_How to complete this task_
Copy all records verbatim.

[Material shown]

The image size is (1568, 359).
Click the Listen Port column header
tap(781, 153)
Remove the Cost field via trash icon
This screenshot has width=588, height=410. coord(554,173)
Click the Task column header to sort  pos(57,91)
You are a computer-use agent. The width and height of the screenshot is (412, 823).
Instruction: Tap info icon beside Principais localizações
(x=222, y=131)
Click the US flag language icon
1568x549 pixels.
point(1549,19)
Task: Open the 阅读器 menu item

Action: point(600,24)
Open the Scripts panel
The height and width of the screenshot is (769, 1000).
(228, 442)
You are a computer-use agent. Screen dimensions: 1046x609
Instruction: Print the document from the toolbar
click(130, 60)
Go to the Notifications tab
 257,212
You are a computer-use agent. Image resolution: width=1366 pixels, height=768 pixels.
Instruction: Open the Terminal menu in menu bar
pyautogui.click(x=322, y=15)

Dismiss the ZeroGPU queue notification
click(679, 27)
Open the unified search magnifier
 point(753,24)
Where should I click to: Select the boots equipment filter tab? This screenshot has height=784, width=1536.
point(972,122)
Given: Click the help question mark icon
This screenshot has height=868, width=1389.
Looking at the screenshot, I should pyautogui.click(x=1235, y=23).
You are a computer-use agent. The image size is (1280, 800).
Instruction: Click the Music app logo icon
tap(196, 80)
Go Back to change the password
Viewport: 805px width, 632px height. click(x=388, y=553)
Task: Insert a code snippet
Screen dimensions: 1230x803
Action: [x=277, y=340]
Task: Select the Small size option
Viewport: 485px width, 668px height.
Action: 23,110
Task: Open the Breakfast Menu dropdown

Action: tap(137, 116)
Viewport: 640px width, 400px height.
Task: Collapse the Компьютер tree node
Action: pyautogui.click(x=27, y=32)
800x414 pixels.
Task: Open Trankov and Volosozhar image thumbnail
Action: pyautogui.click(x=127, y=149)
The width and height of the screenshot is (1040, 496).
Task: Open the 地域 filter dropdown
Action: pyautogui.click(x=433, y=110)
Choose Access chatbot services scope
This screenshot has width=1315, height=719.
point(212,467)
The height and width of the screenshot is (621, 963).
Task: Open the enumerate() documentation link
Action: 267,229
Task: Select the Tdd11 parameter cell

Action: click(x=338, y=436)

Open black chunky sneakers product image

[/Material shown]

_Task solution_
The image size is (1568, 359).
Click the Listen Port column header
tap(781, 153)
Remove the Cost field via trash icon
This screenshot has width=588, height=410. coord(554,173)
Click the Task column header to sort  pos(57,91)
You are a computer-use agent. The width and height of the screenshot is (412, 823).
Instruction: Tap info icon beside Principais localizações
(x=222, y=131)
Click the US flag language icon
1568x549 pixels.
point(1549,19)
Task: Open the 阅读器 menu item

Action: point(600,24)
Open the Scripts panel
The height and width of the screenshot is (769, 1000).
(228, 442)
You are a computer-use agent. Screen dimensions: 1046x609
Instruction: Print the document from the toolbar
click(130, 60)
Go to the Notifications tab
 257,212
You are a computer-use agent. Image resolution: width=1366 pixels, height=768 pixels.
Instruction: Open the Terminal menu in menu bar
pyautogui.click(x=322, y=15)

Dismiss the ZeroGPU queue notification
click(679, 27)
Open the unified search magnifier
 point(753,24)
Where should I click to: Select the boots equipment filter tab? This screenshot has height=784, width=1536.
point(972,122)
Given: Click the help question mark icon
This screenshot has height=868, width=1389.
Looking at the screenshot, I should pyautogui.click(x=1235, y=23).
You are a computer-use agent. The image size is (1280, 800).
Instruction: Click the Music app logo icon
tap(196, 80)
Go Back to change the password
Viewport: 805px width, 632px height. click(x=388, y=553)
Task: Insert a code snippet
Screen dimensions: 1230x803
Action: [x=277, y=340]
Task: Select the Small size option
Viewport: 485px width, 668px height.
Action: 23,110
Task: Open the Breakfast Menu dropdown

Action: tap(137, 116)
Viewport: 640px width, 400px height.
Task: Collapse the Компьютер tree node
Action: pyautogui.click(x=27, y=32)
800x414 pixels.
Task: Open Trankov and Volosozhar image thumbnail
Action: pyautogui.click(x=127, y=149)
The width and height of the screenshot is (1040, 496).
Task: Open the 地域 filter dropdown
Action: pyautogui.click(x=433, y=110)
Choose Access chatbot services scope
This screenshot has width=1315, height=719.
point(212,467)
The height and width of the screenshot is (621, 963).
Task: Open the enumerate() documentation link
Action: 267,229
Task: Select the Tdd11 parameter cell

Action: click(x=338, y=436)

Open black chunky sneakers product image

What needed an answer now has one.